Should I be watching something like this? Something that boils my blood so? Should I subject myself to situations that invoke that kind of behavior from me? On one hand, I appreciate the ability to see within myself like this. When I have the opportunity to watch a realistic world unfold in unreal time. Because you notice things about yourself when you watch movies that wake you up. You realize your basest desires. And, if you're lucky, you begin to understand them. What their triggers are. You can be less ashamed of the natural man and be more accustomed to how to deal with it when he roars his ugly head and tells you to beat a man to a bloody pulp with a rusty shovel.
On the other hand, do I relish the welcoming of the natural man? Is it something I look forward to, as my friend relished in informing me that I should see that shovel scene in all its glory? Is it a step too close to the line?

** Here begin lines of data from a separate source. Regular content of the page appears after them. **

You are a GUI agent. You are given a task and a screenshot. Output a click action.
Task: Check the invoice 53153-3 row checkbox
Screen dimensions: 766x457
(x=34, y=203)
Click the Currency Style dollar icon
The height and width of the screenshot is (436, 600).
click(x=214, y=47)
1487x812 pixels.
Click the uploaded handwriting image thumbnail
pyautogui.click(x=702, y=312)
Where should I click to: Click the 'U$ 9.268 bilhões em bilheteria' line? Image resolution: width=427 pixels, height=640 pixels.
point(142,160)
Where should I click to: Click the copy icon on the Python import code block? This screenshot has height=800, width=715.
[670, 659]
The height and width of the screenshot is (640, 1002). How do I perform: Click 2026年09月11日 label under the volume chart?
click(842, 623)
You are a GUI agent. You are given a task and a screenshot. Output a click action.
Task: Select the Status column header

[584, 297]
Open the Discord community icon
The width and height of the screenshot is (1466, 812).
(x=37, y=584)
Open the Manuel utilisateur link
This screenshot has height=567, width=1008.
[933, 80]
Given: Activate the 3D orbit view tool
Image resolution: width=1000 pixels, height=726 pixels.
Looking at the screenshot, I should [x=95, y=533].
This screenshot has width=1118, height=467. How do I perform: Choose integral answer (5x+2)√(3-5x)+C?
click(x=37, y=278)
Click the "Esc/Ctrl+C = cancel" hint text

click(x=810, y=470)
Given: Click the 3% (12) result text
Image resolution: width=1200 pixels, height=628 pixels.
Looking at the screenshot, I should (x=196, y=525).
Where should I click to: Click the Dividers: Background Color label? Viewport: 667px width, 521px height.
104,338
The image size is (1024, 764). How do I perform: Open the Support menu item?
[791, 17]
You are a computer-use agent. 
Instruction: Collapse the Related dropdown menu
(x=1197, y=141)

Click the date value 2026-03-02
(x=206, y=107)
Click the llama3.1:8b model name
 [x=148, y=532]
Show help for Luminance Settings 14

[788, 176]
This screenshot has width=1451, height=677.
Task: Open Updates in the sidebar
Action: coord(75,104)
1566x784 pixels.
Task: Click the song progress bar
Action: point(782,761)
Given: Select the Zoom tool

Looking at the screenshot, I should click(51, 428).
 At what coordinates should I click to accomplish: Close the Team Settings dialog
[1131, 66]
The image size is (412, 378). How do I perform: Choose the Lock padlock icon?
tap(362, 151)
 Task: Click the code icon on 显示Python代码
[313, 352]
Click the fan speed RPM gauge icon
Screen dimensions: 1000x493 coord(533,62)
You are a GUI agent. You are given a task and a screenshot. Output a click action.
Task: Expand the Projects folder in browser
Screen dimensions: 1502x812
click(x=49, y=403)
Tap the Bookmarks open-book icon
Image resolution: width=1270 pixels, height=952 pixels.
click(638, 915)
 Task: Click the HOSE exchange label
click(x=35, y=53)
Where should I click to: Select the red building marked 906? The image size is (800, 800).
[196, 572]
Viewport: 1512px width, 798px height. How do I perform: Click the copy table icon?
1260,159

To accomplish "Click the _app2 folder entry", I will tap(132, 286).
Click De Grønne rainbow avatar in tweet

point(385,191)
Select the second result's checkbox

People watch movies for several reasons - to be entertained, to be enlightened, to be anything but bored, etc. I'm one for the formermost of those reasons. I watched Boy in the Striped Pyjamas and had nightmares for days. That entire movie was a lesson. A lesson we already should have learned. Long ago. It was cheap to pull at heartstrings that were already vulnerable and attune to the suffering of both Jews and children, separately and together. I learned nothing from that movie except that the Nazis were terrible and the Holocaust need never to have occurred if people would only look at one another through a child's eyes. I also learned that true friendship knows no bounds. And that school-aged children are stupid and not actually aware of what's going on around them. Innocence is one thing. Obliviousness is another. Children are rarely the latter.
But when I do watch a particularly enlightening movie. Or one of those "sad, but true" films, I find myself reacting probably as if it were really happening. Sometimes because it has. Sometimes because it is. And often because it could. It's too much. Yay for the directors who think they're frontiersman, pushing envelopes that have already been mailed and returned, but I think film should mostly be fun. Escapism. If you wanna throw a lesson in there somewhere, go ahead but number uno, don't insult our intelligence by taking the low road to teach people what they already know and numero two, try going conservative. After all, that's the minority now. THAT'S edgy!